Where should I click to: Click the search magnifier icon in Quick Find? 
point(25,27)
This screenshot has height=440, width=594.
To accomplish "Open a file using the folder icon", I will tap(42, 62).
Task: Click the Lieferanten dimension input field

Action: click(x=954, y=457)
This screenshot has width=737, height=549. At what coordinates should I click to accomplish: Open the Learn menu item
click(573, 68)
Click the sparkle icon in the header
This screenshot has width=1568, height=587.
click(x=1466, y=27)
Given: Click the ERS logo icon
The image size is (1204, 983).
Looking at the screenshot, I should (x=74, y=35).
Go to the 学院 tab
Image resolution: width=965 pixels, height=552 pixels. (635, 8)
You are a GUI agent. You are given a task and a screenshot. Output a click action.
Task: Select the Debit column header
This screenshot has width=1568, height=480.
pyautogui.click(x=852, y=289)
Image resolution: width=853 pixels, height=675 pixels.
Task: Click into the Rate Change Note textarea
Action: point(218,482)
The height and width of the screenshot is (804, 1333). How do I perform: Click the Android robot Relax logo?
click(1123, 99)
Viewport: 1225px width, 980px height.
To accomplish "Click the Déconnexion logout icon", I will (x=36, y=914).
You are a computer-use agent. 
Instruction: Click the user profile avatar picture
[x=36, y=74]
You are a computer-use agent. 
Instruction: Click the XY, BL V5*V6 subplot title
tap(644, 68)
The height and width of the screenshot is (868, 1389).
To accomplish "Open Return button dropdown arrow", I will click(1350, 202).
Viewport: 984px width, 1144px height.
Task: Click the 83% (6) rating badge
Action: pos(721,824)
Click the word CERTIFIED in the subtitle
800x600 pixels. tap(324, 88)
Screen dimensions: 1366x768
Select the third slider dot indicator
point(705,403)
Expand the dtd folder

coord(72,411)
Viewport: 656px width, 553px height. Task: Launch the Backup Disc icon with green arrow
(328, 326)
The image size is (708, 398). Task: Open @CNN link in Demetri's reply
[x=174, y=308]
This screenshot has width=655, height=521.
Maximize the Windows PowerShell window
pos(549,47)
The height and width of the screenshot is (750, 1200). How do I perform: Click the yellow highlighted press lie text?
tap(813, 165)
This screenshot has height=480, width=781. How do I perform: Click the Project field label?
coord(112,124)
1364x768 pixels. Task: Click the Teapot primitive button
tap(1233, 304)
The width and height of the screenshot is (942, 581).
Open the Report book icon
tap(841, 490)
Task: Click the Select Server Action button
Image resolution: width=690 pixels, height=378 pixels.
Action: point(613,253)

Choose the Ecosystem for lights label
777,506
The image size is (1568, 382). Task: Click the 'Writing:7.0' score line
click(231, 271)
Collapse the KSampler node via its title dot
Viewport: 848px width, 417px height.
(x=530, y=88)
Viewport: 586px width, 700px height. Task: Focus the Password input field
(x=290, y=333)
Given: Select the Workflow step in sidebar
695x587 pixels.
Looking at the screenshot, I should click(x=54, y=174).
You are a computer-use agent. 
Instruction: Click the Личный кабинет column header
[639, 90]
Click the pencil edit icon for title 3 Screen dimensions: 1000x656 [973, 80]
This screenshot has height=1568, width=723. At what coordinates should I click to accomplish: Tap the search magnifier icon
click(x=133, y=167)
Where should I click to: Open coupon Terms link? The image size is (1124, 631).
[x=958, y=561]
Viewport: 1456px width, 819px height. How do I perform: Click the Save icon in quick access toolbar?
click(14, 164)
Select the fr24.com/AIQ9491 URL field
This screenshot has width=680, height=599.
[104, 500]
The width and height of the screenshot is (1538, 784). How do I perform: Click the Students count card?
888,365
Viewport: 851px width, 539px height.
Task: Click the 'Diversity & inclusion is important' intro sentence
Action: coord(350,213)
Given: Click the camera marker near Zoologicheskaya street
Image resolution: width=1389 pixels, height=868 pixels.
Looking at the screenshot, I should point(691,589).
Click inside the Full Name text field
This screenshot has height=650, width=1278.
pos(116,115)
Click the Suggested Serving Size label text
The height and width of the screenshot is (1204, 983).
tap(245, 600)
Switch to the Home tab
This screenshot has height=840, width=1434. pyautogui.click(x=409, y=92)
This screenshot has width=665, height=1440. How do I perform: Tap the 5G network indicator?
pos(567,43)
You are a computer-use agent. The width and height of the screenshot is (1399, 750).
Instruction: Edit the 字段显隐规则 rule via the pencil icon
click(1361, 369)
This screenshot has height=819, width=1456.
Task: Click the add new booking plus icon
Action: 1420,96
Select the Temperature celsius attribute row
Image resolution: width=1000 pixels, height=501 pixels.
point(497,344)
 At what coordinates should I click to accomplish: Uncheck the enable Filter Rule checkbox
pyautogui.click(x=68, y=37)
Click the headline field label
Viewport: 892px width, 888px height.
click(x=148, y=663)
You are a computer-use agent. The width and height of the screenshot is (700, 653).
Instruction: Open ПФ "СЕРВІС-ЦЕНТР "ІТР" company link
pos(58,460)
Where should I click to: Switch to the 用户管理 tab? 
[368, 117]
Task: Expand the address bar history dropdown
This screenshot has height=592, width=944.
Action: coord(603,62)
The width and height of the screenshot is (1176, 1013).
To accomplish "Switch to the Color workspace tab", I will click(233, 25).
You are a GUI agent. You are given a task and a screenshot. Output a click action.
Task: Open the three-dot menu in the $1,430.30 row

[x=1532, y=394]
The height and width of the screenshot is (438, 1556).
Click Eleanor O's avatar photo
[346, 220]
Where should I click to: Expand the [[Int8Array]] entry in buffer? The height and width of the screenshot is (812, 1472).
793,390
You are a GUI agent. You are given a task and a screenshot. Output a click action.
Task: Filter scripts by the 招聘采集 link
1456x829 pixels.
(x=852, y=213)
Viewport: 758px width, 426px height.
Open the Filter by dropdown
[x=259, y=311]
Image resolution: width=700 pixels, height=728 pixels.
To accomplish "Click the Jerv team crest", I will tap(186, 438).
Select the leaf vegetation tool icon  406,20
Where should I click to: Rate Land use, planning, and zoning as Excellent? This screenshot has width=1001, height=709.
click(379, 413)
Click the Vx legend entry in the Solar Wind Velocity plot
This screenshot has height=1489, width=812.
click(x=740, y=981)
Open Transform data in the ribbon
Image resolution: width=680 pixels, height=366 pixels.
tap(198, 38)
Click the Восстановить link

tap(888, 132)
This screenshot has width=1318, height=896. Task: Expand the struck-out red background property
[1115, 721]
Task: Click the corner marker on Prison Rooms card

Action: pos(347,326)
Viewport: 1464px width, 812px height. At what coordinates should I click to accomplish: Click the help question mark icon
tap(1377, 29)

### Objective
Render the material as a Markdown table with the columns Row and Line, one numbered row per line and blank lines left out. Begin at the line that contains "Given: Select the Workflow step in sidebar" and stop after the line that contains "[x=958, y=561]".

### Solution
| Row | Line |
|---|---|
| 1 | Given: Select the Workflow step in sidebar |
| 2 | 695x587 pixels. |
| 3 | Looking at the screenshot, I should click(x=54, y=174). |
| 4 | You are a computer-use agent.  |
| 5 | Instruction: Click the Личный кабинет column header |
| 6 | [639, 90] |
| 7 | Click the pencil edit icon for title 3 Screen dimensions: 1000x656 [973, 80] |
| 8 | This screenshot has height=1568, width=723. At what coordinates should I click to accomplish: Tap the search magnifier icon |
| 9 | click(x=133, y=167) |
| 10 | Where should I click to: Open coupon Terms link? The image size is (1124, 631). |
| 11 | [x=958, y=561] |